Though Amy and I haven't done our recovery perfectly, one thing I believe we have done well is kept the door open for communication: with each other and with others who were affected by my betrayal. It's not easy to talk about or walk through the pain, but if it was easy, then there would be a higher survival rate for marriages facing adultery. Thankfully, whether it's easy or not isn't how we have based our decision during this recovery process. As John the Baptist said, "He must increase, but I must decrease" (John 3:30, NASB). We have had to surrender our will, our strength, even ourselves so God could have His way.

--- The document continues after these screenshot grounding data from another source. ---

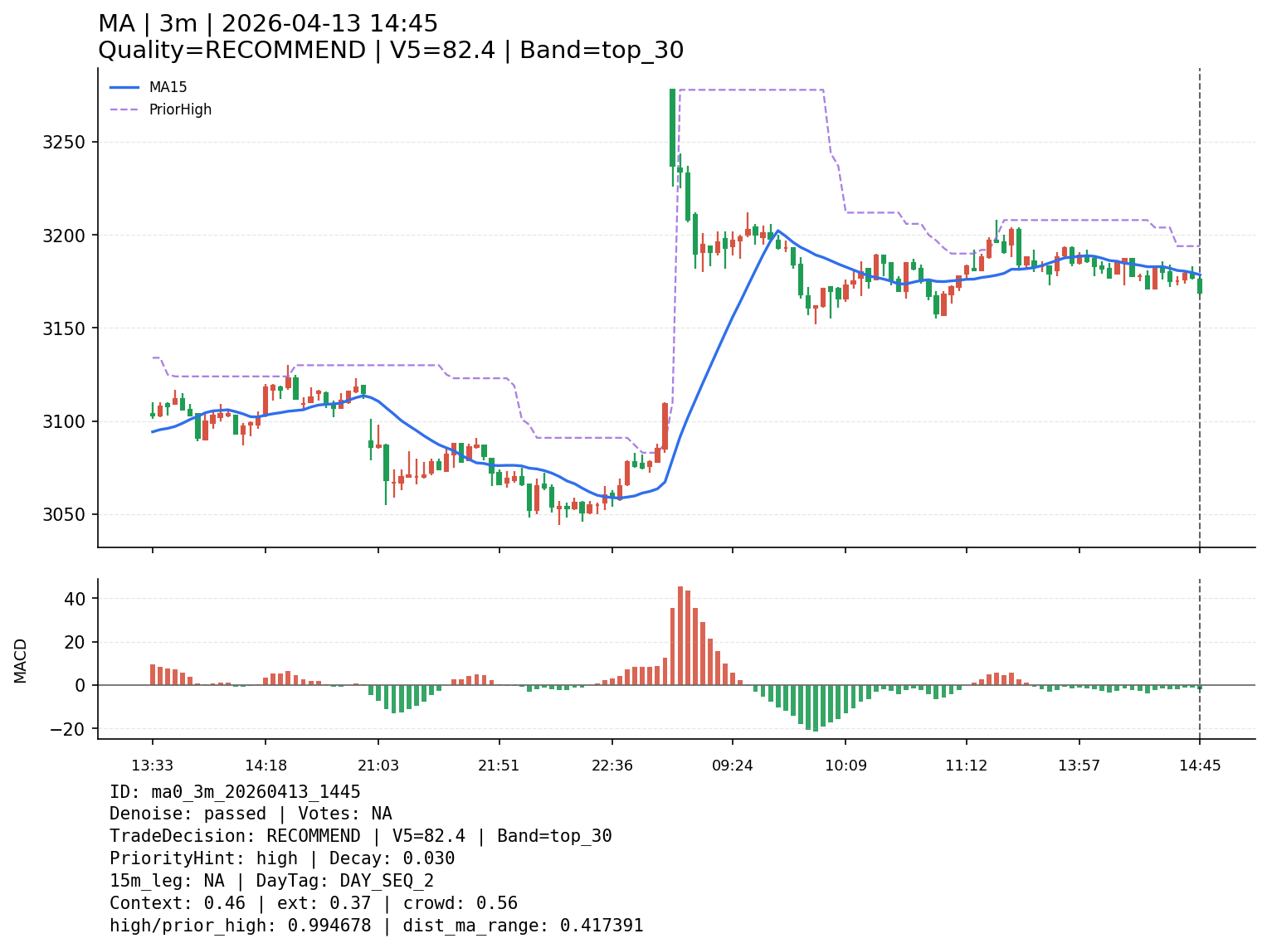The image size is (1267, 948).
Task: Click the 14:45 time axis label
Action: 1200,766
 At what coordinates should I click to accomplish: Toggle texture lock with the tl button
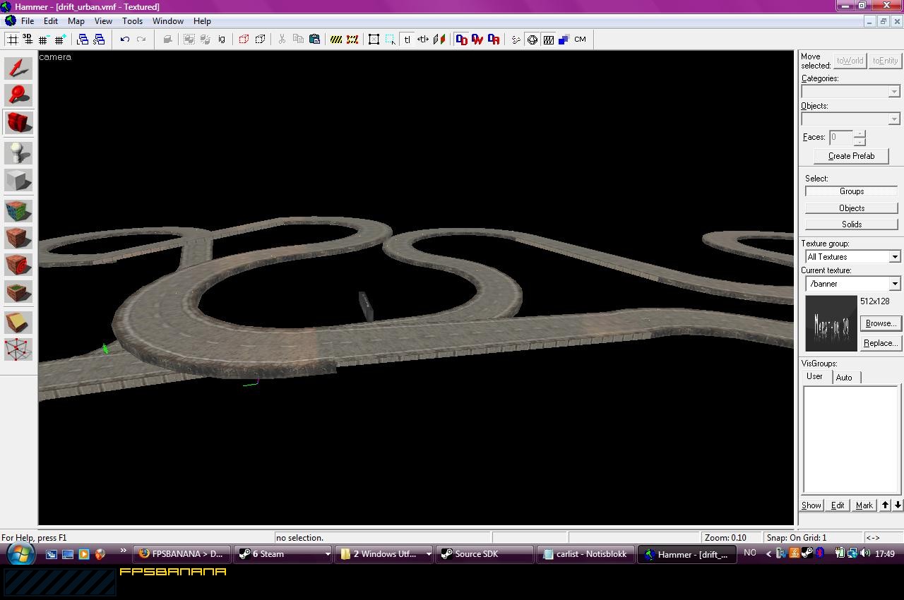tap(407, 40)
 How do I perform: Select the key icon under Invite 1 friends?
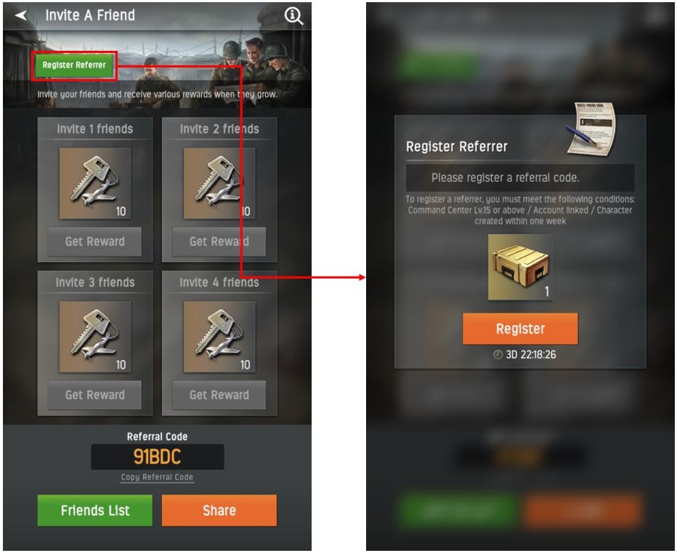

I am thankful for friends who have seen the hand of God work in and through our situation and are able to still be our friends. I expect them to still be Amy's friend since she isn't the one who betrayed me. However, when they choose to befriend me, that is nearly too much to fathom. I suppose it is tempting to let my shame and feelings of unworthiness or guilt get in the way of receiving such grace. It is very helpful to me to hear how God has worked in their lives since that awful August day in 2011. I also need to be reminded of the pain I caused them. It's a reality check that gives me proper perspective. I never want to minimize the terrible effects of sin and betrayal. .
One of the first things an angry & grieving spouse wants is the guarantee that this will never happen again. Often Christian spouses think that if they can just get their infidel partner to walk . . down the alter, confess his sin . . , read his Bible daily, or be convicted by the Holy Spirit or disciplined by the church, all will be well. But nothing could be further from the truth. . . . . . The closest thing to a guarantee . . . is for him to feel fully the pain that he has caused the wounded spouse…. promises to ‘behave’ won’t endure; neither will artificial boundaries . . . . The only lasting remedy is for the infidel to feel the agony he has caused the spouse.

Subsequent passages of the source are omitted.